# new kabota tractor price



## seventyfourci (May 13, 2014)

Priced a new 100 hp Kabota cab tractor. 1000 bucks per hp. Is it just me or are the prices out of reason?


----------



## Tx Jim (Jun 30, 2014)

One would need to know/compare options on both brands to have an accurate comparison of prices. I just quickly chose the options I thought I would like.


----------



## Gearclash (Nov 25, 2010)

Its a bad time to try to buy a tractor. Too much demand, insufficient supply. New or used.


----------



## Ox76 (Oct 22, 2018)

Unbelievable prices. Outrageous.


----------



## sea2summit (Aug 4, 2021)

At the fair this week the Kubota dealer had exactly one tractor over 100 HP. They also had a cash and financed price, which I'd never seen a difference on before.


----------



## Cactus50 (Nov 26, 2020)

WOW! Man have things changed since I bought my tractors; one in 2019 and one in 2020. I guess its the same as trying to buy a pickup in this market...or a house.


----------



## Vol (Jul 5, 2009)

I am no longer going to bale my upland hills as I have decided to cut back on my baling time so I priced a 2022 15 foot rotary cutter with some nice options yesterday at my local JD dealership. I looked at the mid-series. List price was $31,000. Yikes! They will take between 15-20% off the list. 

Regards, Mike


----------



## VA Haymaker (Jul 1, 2014)

Vol said:


> I am no longer going to bale my upland hills as I have decided to cut back on my baling time so I priced a 2022 15 foot rotary cutter with some nice options yesterday at my local JD dealership. I looked at the mid-series. List price was $31,000. Yikes! They will take between 15-20% off the list.
> 
> Regards, Mike


We are looking at a 15ft batwing - 1,000 PTO - Titan is high on the list.

Also considering a semi-mount 10ft which would be 540 pto and would fit our other tractors.


----------



## slowzuki (Mar 8, 2011)

I haven’t priced new but the price of used has been climbing steeply in our area.


----------



## JOR Farm (Aug 27, 2019)

I bought a 15' titan in fall of 2019 it was $13000 for the heaviest one they built with all the options. I saw the salesman I bought it from a few weeks ago, told him how much I liked it and had only gotten to run it around 20 hours or so. He called me a day or so later and offered me 15 grand in cash they must be selling like hot cakes. 


VA Haymaker said:


> We are looking at a 15ft batwing - 1,000 PTO - Titan is high on the list.
> 
> Also considering a semi-mount 10ft which would be 540 pto and would fit our other tractors.


----------



## ClinchValley86 (May 9, 2021)

Costs trickle down to those with the funds to pay for services. Until people run out of money, costs will keep soaring. 

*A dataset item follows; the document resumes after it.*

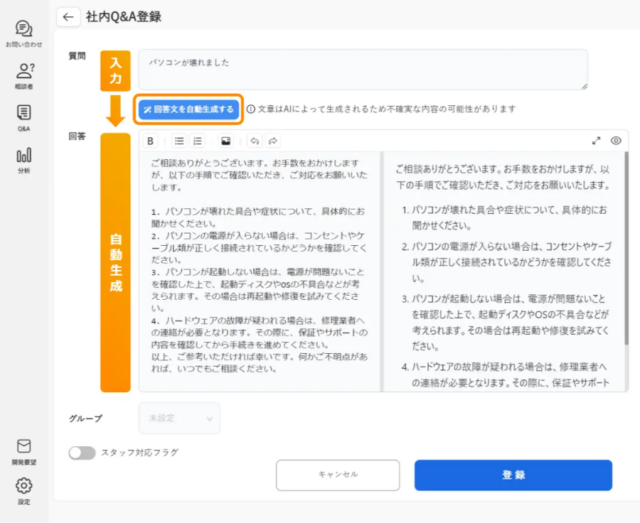Viewport: 640px width, 523px height.
Task: Undo the last edit in editor
Action: coord(255,141)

I think the goal is everyone going broke.


----------



## tdjjjs (Nov 16, 2009)

I bought a new Kubota 125 once and thought it was a great deal over a used JD of the same size. 1300hrs into it now. Biggest mistake I've ever made purchasing equipment.


----------



## Onthayman (Jun 13, 2019)

tdjjjs said:


> I bought a new Kubota 125 once and thought it was a great deal over a used JD of the same size. 1300hrs into it now. Biggest mistake I've ever made purchasing equipment.


You got that right . We bleed green but I looked at Kubota, Mckormick and Ford but decided to buy a used John Deere with 2100 hours .All the others had there pluses and minuses.
We used to buy new and hope with a trade we could finance and pay off in 4/5 years . Now it’s hard to make those numbers work with the cost of a new tractor. The last three have all been used but knock on wood have all been good units. Even tried finding some lower hours non- def tractors but they are crazy in price now too!


----------



## MScowman (May 18, 2011)

LET's GO BRANDON!!!!!!!!!!!!!!


----------



## ACDII (Oct 1, 2021)

^^ +1

I searched for used tractors in the Compact market, up to 50 HP, and prices are ridiculous! For what the used 6 YO tractors with 1000's of hour are selling for I went and priced a new Kubota. So for a few grand more I am getting a NEW tractor with full warranty and 0% financing. It is ~$1000 per HP. It is an L4060 HTC-LE, with loader and 3 duals out the back installed, it costs $41K and change. A similar used was $38K, and finance rates ~ 5% for the same term. By the time it is paid of it actually costs MORE for that 8 YO tractor. 

Of course I can't just go to the dealer, point at the tractor and say I want that one. There AREN'T any!! I finally located the LE after waiting on an order on a non LE model which cost $3200 more. Hoping to have it delivered next week. I did get some off MSRP, but in todays market, if you want it, get it or someone else will pay more for it. 

Will be my second Kubota, the first has been 100% reliable for nearly 20 years now. A new JD 4044R costs over $50K and is slightly smaller than the L4060. I prefer that inch of ground clearance and the $9,000 savings.


----------